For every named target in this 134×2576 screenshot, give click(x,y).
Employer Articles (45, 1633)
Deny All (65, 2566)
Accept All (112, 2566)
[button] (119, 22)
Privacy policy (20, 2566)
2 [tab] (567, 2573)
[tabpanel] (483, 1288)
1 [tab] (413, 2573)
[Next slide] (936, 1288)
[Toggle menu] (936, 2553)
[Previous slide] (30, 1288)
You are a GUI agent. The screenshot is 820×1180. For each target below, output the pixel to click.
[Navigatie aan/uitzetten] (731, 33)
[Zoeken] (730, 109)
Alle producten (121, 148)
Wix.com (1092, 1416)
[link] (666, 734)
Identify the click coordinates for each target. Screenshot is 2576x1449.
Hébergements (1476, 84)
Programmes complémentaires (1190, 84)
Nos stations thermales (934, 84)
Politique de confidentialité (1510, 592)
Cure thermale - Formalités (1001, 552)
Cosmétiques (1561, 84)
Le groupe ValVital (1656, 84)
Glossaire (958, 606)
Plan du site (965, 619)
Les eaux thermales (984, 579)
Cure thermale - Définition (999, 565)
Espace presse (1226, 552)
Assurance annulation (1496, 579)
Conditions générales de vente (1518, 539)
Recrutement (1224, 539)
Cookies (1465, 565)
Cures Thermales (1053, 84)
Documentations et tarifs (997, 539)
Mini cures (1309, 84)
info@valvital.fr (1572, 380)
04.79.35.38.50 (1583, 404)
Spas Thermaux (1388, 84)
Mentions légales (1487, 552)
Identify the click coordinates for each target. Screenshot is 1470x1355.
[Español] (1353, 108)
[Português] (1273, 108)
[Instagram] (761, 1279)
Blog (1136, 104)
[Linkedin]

**To do**. The answer must be every record above, repeated exactly as written.

**Task response**.
For every named target in this 134×2576 screenshot, give click(x,y).
Employer Articles (45, 1633)
Deny All (65, 2566)
Accept All (112, 2566)
[button] (119, 22)
Privacy policy (20, 2566)
2 [tab] (567, 2573)
[tabpanel] (483, 1288)
1 [tab] (413, 2573)
[Next slide] (936, 1288)
[Toggle menu] (936, 2553)
[Previous slide] (30, 1288)
You are a GUI agent. The screenshot is 820×1180. For each target below, output the pixel to click.
[Navigatie aan/uitzetten] (731, 33)
[Zoeken] (730, 109)
Alle producten (121, 148)
Wix.com (1092, 1416)
[link] (666, 734)
Identify the click coordinates for each target. Screenshot is 2576x1449.
Hébergements (1476, 84)
Programmes complémentaires (1190, 84)
Nos stations thermales (934, 84)
Politique de confidentialité (1510, 592)
Cure thermale - Formalités (1001, 552)
Cosmétiques (1561, 84)
Le groupe ValVital (1656, 84)
Glossaire (958, 606)
Plan du site (965, 619)
Les eaux thermales (984, 579)
Cure thermale - Définition (999, 565)
Espace presse (1226, 552)
Assurance annulation (1496, 579)
Conditions générales de vente (1518, 539)
Recrutement (1224, 539)
Cookies (1465, 565)
Cures Thermales (1053, 84)
Documentations et tarifs (997, 539)
Mini cures (1309, 84)
info@valvital.fr (1572, 380)
04.79.35.38.50 (1583, 404)
Spas Thermaux (1388, 84)
Mentions légales (1487, 552)
Identify the click coordinates for each target. Screenshot is 1470x1355.
[Español] (1353, 108)
[Português] (1273, 108)
[Instagram] (761, 1279)
Blog (1136, 104)
[Linkedin]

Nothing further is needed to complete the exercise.